Leaving behind gender stereotypes

While pole dancers might appear svelte and elegant, in some aspects they are not too far off from body-builders. In fact, pole interactions require nearly every muscle in the human body, especially abdominal muscles, hip muscles, triceps and biceps.

When analyzed in the context of a physical sport, the pole has been a part of the athletic routines of many cultures for centuries. Mallakhamb is a traditional sport from the Indian subcontinent that employs a wooden pole with acrobatic swings, balancing acts, and even yoga poses. In China, pole swingers appeared as early as the 12th century. Circus performers participate in gravity-defying acts on poles ranging from 5 to 9 meters tall.

Watching recorded footage of the above-mentioned sports, pole dancers might immediately recognize poses like Cupid, Inverted Crucifix or Mantis, even though they were adapted for a circus or yoga context. Being such mentally and physically demanding sports with a rather daredevil attitude, it’s natural that they also attract male participants. In some communities, children can even start learning their ways around a pole without being subjected to social prejudice.

Even though male athletes have been part of pole sports for hundreds of years, gender stigma is currently a specter haunting modern pole dancing. Quân was able to get gigs as a dancer in Singapore, which served as his introduction to pole dancing. He then signed up for his first-ever competition, the Malaysian Pole Championship. One might have pegged Singapore for a land of cosmopolitan influences and worldly exposure, but there remains much prejudice directed at male pole dancers. Features on male performers on Singapore-based news sources like Strait Times and AsiaOne had to be removed after a barrage of criticisms by netizens, demonstrating that a significant segment of the public is still reluctant in accepting pole dancing.

Still, determined to pursue a passion that lets him express who he is, Quân Bùi kept going to practice and signing up for competitions. The later half of the 2010s saw a boom in the number of male pole dancers in Vietnam. Quân’s classes were gradually being filled with more male students just as eager and skilled as their female counterparts. I personally had a chance to be in the audience of VietPole Championship 2022 in Đà Nẵng, and was delighted to find that the contest had an event dedicated to male dancers: Male Pole. Even though there were only two participants, each brought up very different performances in both narrative and execution.

The atmosphere of Vietnam’s pole dancing community has changed so much since the early days when Quân Bùi first got on the pole for the first time. Some still harbor negative perceptions about the art form, but the new generation of participants is serious enough about their craft that it’s now a well-regarded activity.
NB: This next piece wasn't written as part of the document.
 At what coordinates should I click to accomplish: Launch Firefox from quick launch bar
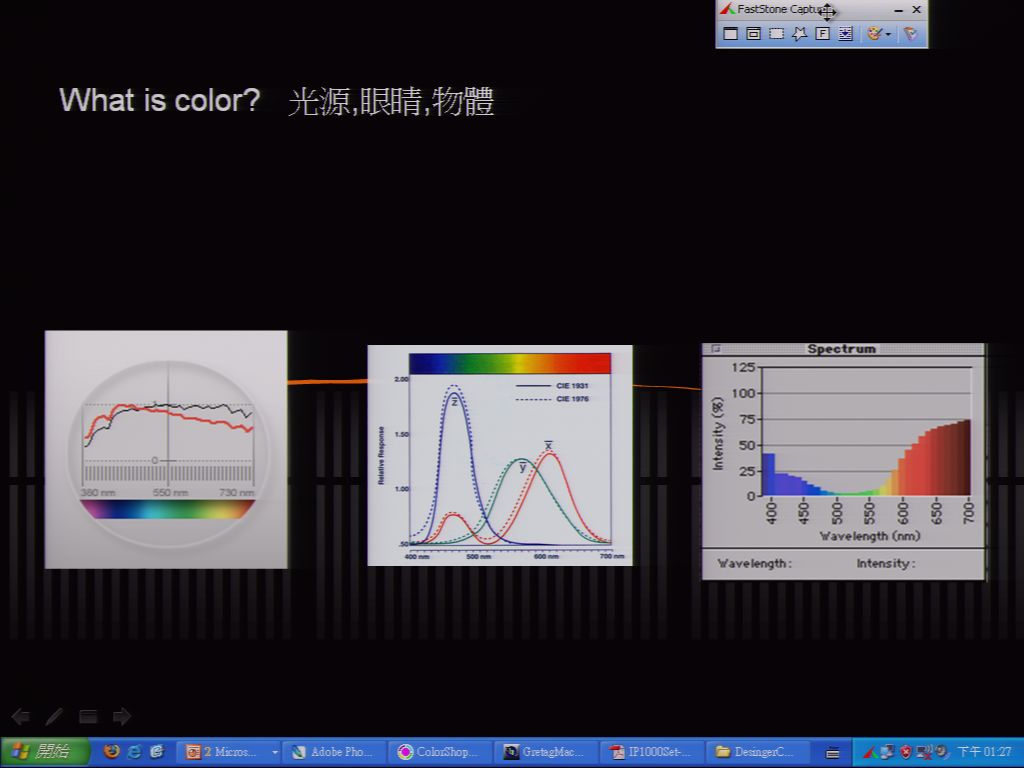point(112,752)
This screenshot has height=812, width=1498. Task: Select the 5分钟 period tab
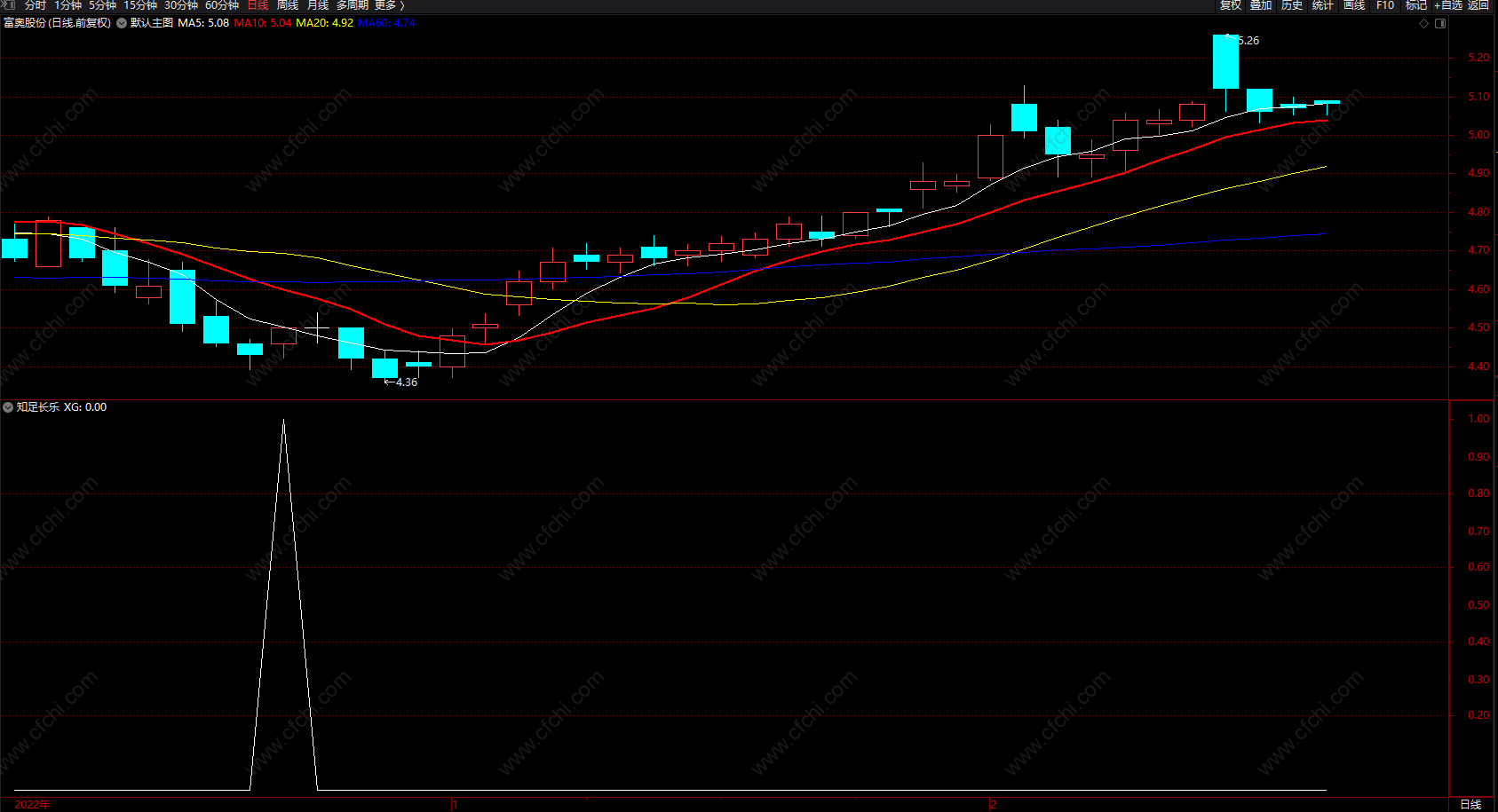click(x=102, y=5)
After years spent in front of students, Quân learns that each person comes to pole dance with a different motivation. Maybe they want to try a whole new hobby, or maybe they want to improve their physique. No matter what propelled them to take up pole dance, to Quân, the most crucial factor behind any success is resilience. Putting aside score cards, Quân is happy to come to class every day as Miss Bùi to sow the seeds of Vietnam’s next crop of dancers.